§ **What needs to be done**
Copy the listing exactly as given. Omit every picture.
*** Begin section ***
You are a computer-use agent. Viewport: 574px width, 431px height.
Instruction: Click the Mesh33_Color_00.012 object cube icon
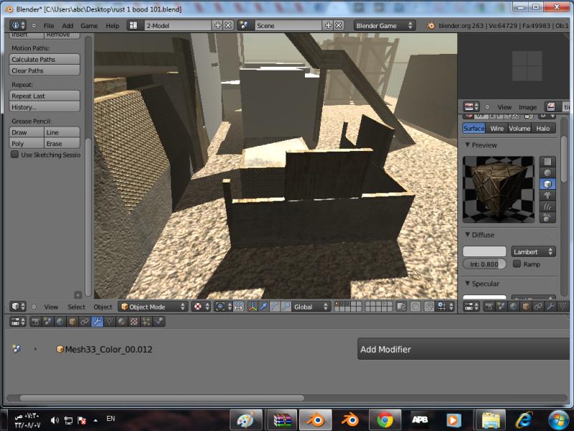pos(60,350)
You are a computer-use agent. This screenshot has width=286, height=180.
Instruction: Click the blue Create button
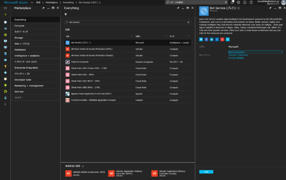coord(206,172)
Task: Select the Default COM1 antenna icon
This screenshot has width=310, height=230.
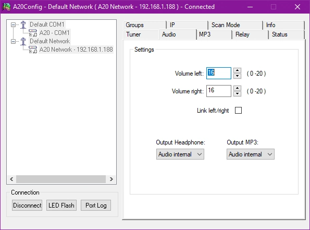Action: point(23,25)
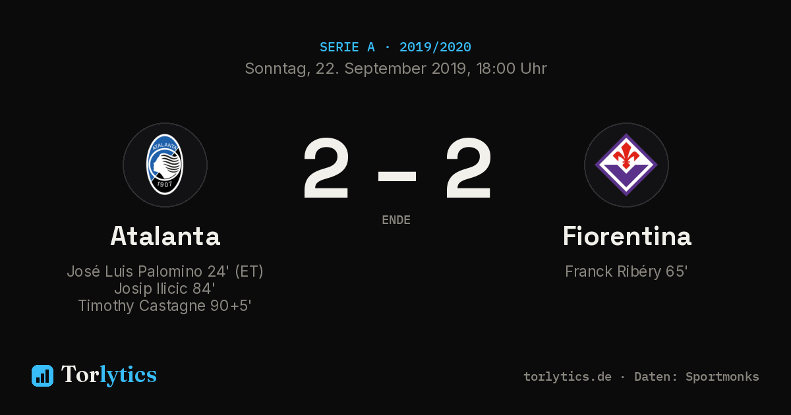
*** End section ***
§ **Completed exercise**
You are a computer-use agent. Viewport: 574px width, 431px height.
Instruction: Click the Mesh33_Color_00.012 object cube icon
pos(60,350)
You are a computer-use agent. This screenshot has width=286, height=180.
Instruction: Click the blue Create button
coord(206,172)
Task: Select the Default COM1 antenna icon
This screenshot has width=310, height=230.
Action: point(23,25)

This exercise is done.